Das Porträt zieht sich als zentrales Motiv durch die Ausstellung und umfasst Arbeiten, die beide Künstlerinnen voneinander geschaffen haben – jeweils in ihrer unverkennbaren Handschrift. Sie beschreiben das Porträtieren als einen intensiven, immersiven Akt, der stets das Risiko des Scheiterns ebenso wie das Versprechen eines besonderen Moments in sich trägt. Im Verlauf der Zusammenarbeit wurde Hambling bewusst, dass sie Lucas zum ersten Mal wirklich bei der Arbeit erlebte. Sie reagierte darauf mit Sarah at work (2025), ein Versuch, Lucas’ Energie und Konzentration malerisch einzufangen. Ein weiteres Porträt, Sarah laughing (2025), feiert das die Befreiung des Ausdrucks und die Freude an ungezwungener Exposition.
Auch das Rauchen – eine weitere geteilte Gewohnheit – schafft eine unerwartete Verbindung zwischen Skulptur und Malerei. Lucas porträtiert Hambling in Maggiesque (2025) als Figur mit Zigarette sowie in einem neuen Porträt Maggi the Magi (2026), gestaltet aus Zigaretten auf braunem Papier. Die Geste ist liebevoll und präzise. Sie verwandelt ein tägliches Ritual in ein Bild und ein Bild in eine Spur.
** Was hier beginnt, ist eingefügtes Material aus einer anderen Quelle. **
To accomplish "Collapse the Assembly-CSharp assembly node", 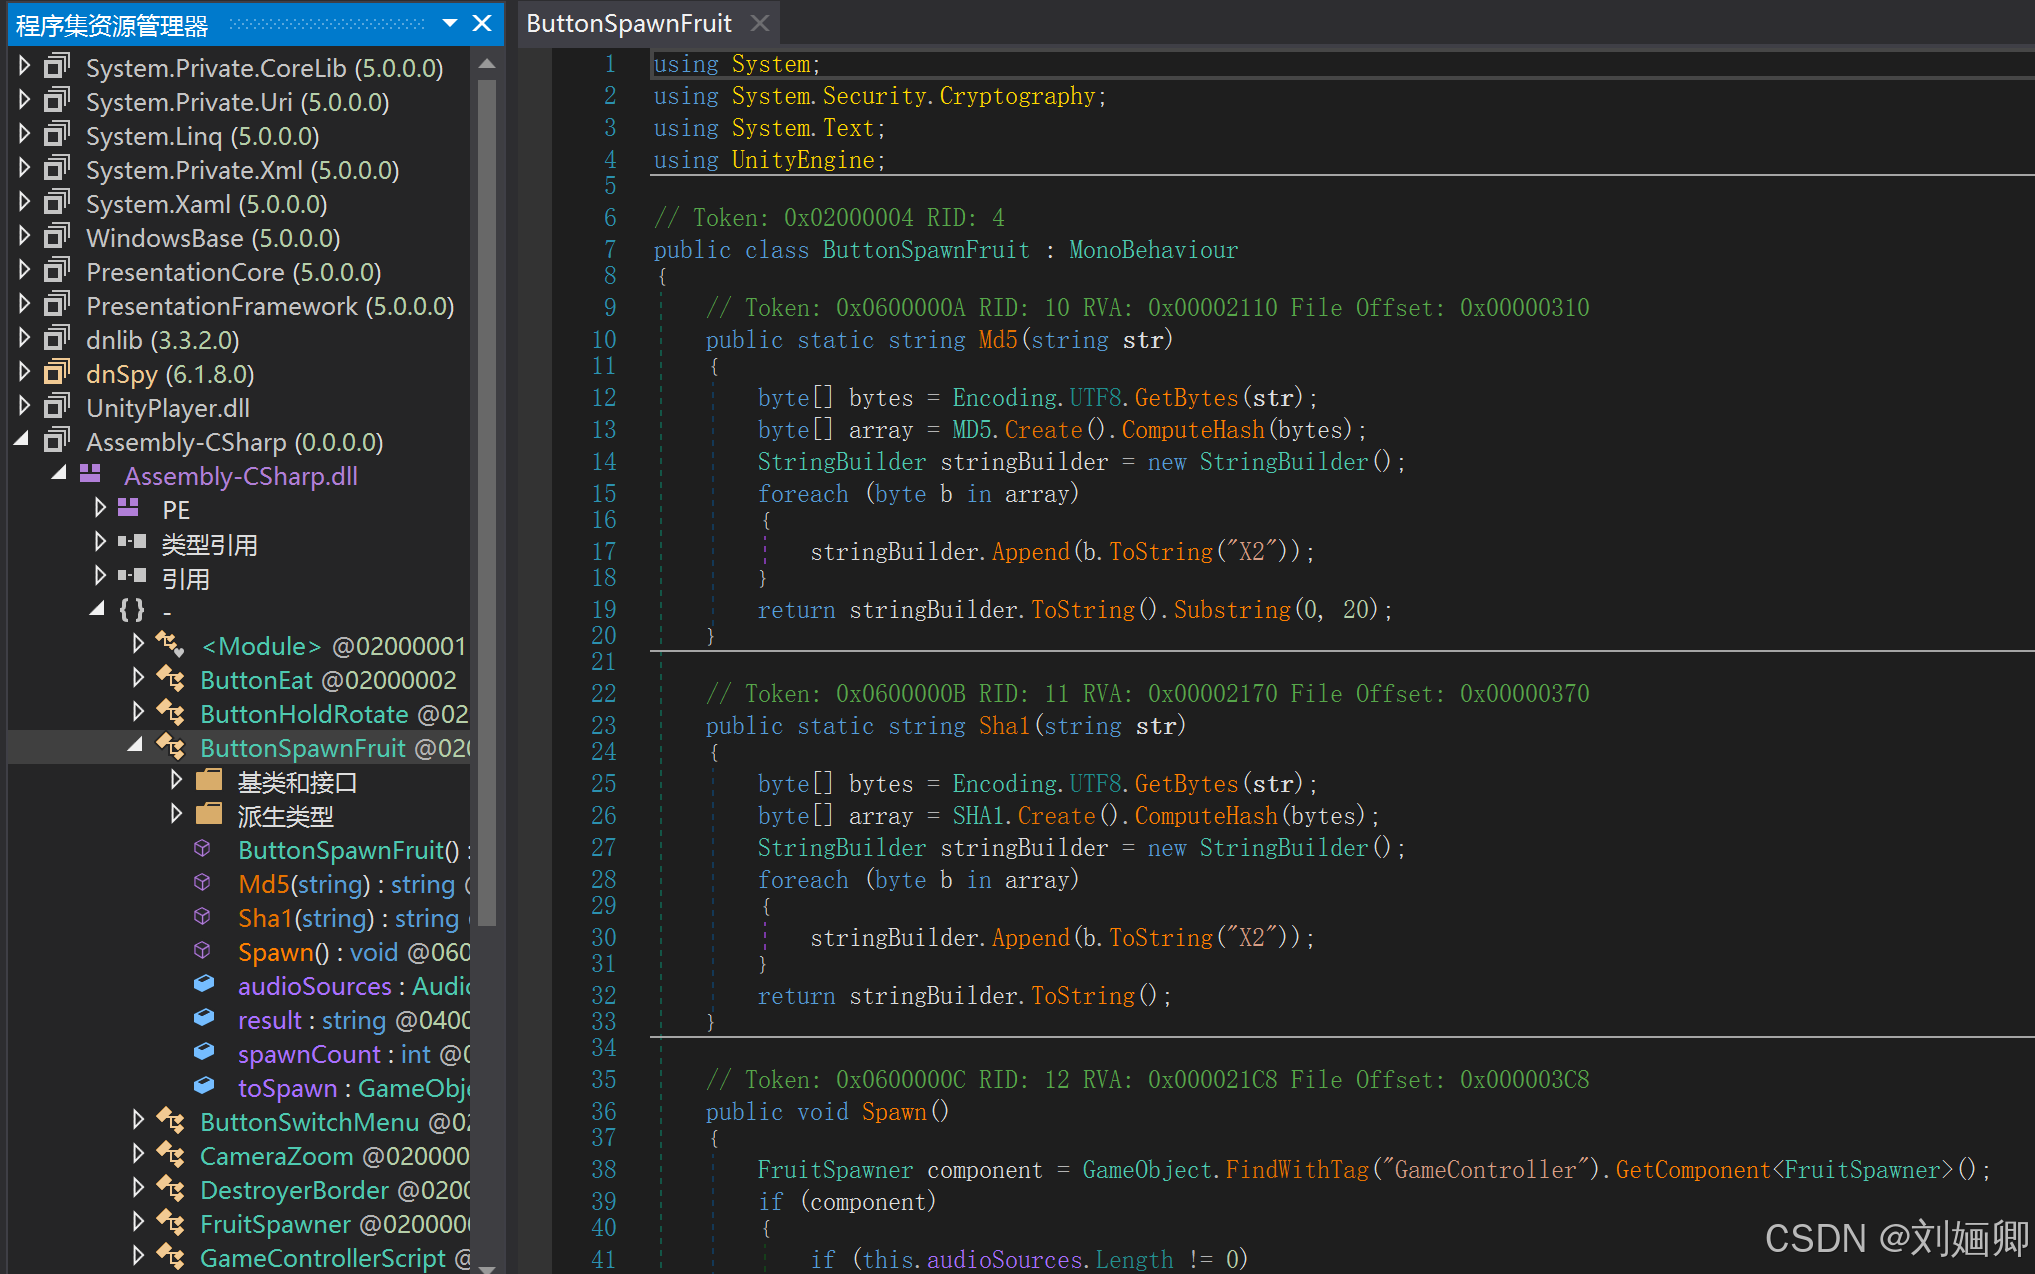I will pos(22,441).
OOO LA LA ist im Kern eine Ausstellung darüber, Dinge wieder lebendig zu machen. Sie begreift künstlerisches Arbeiten als ein Repertoire, das fortwährend erneuert werden muss – durch Experiment, durch Offenheit und durch Freundschaft. Das Ergebnis ist eine Ausstellung, die sich präsent anfühlt: voller Wärme, Biss und der spürbaren Lust zweier Künstlerinnen, sich einander erneut öffentlich zu begegnen.
Text: Nicolas Vamvouklis
Maggi Hambling *1945 in Sudbury
Sarah Lucas *1962 in Holloway, London
Beide leben und arbeiten in London und Suffolk.